▶ _TASK DESCRIPTION_
Reproduce exactly the lines below, starting at the line that contains "The image size is (1000, 616)." and ending with the last line of the records, both included; leave out any pictures.

[Stored records]
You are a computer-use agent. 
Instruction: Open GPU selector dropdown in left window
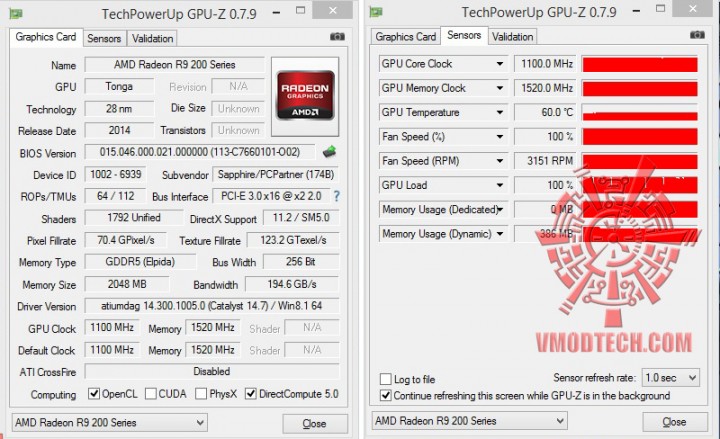tap(109, 422)
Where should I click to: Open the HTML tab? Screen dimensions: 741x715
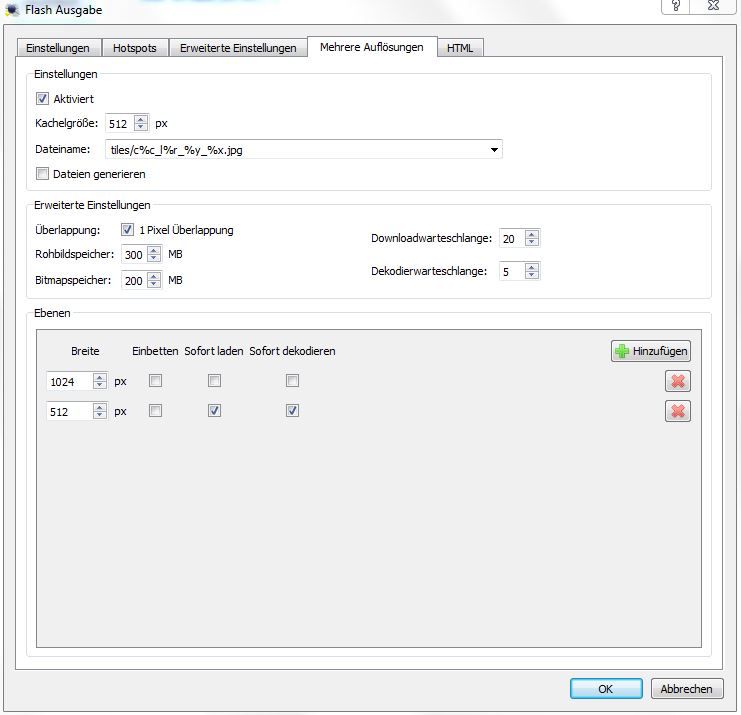[x=460, y=48]
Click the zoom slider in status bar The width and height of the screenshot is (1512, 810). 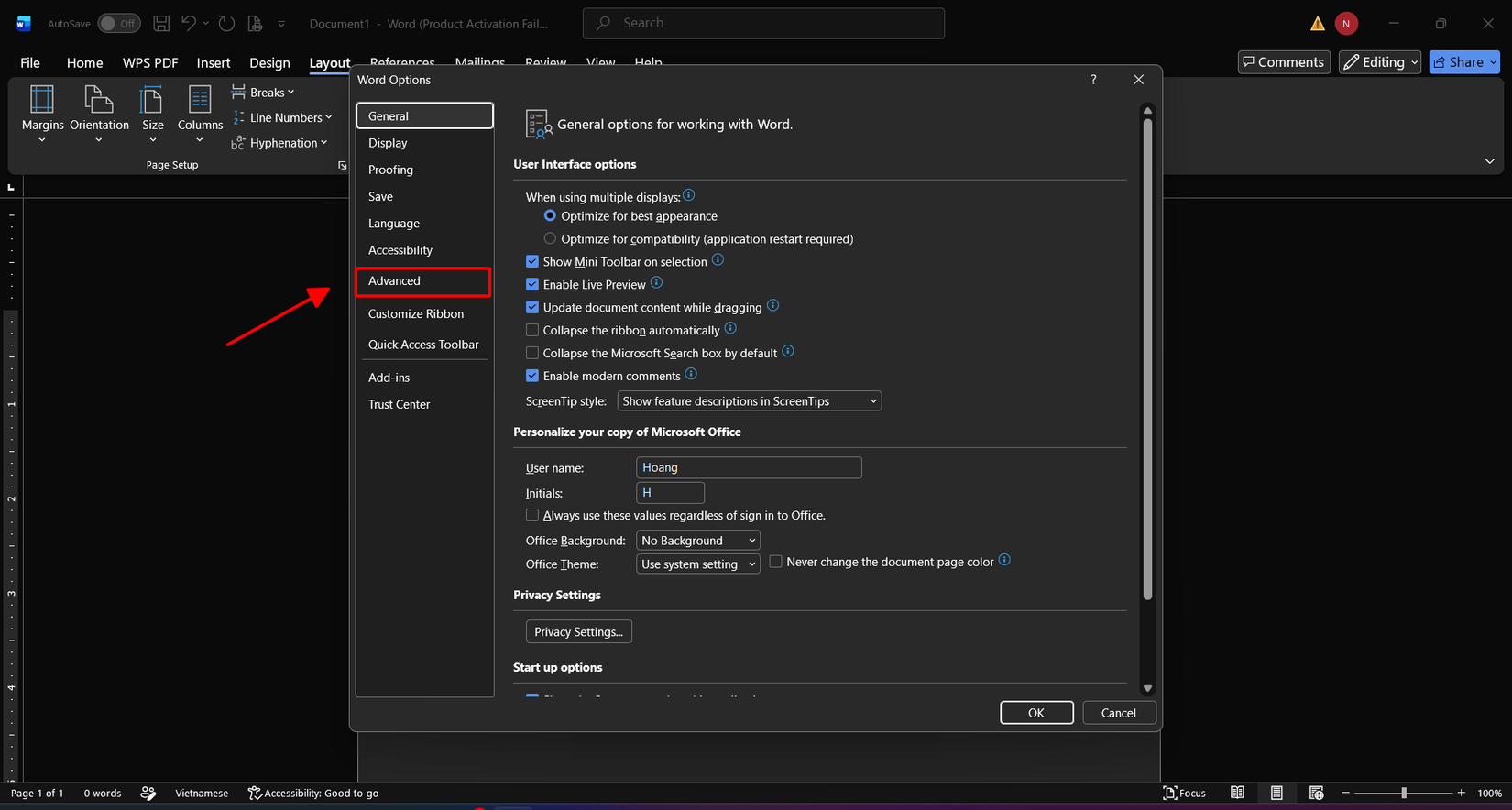coord(1404,793)
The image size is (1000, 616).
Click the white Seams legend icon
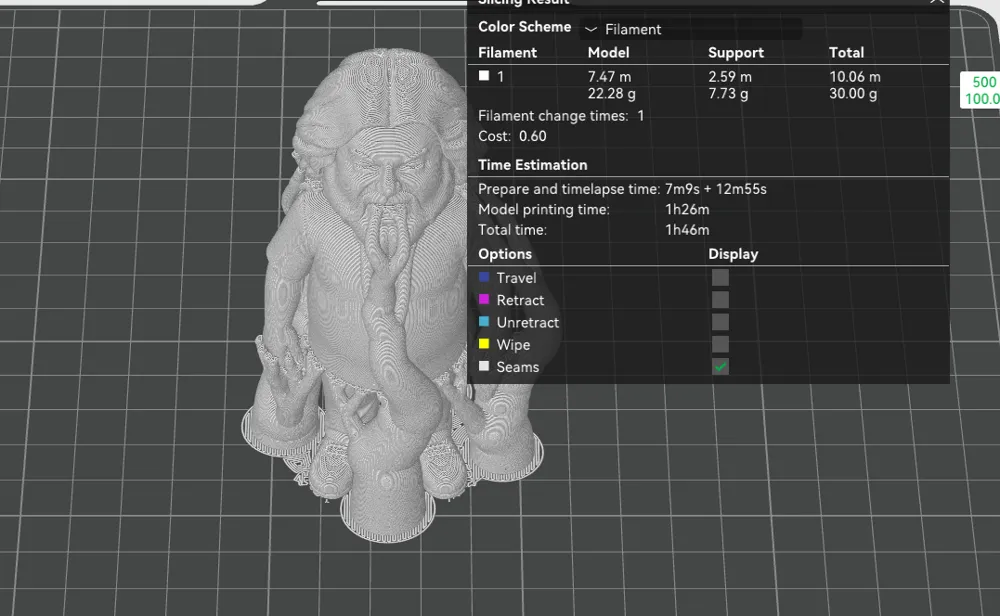pos(485,367)
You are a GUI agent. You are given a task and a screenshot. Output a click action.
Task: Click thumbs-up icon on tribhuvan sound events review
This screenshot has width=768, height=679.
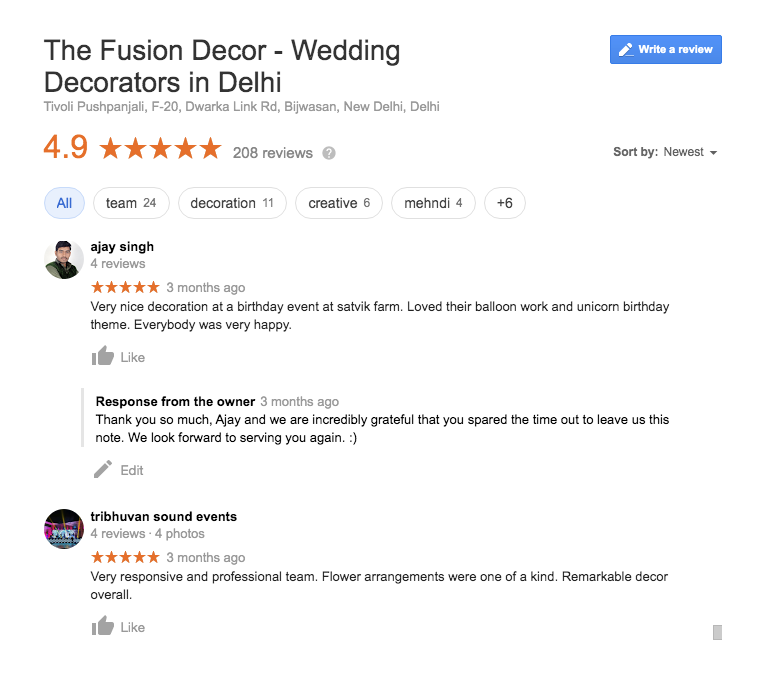point(102,627)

▶ _TASK SOLUTION_
The image size is (1000, 616).
Click the white Seams legend icon
pos(485,367)
You are a GUI agent. You are given a task and a screenshot. Output a click action.
Task: Click thumbs-up icon on tribhuvan sound events review
This screenshot has width=768, height=679.
point(102,627)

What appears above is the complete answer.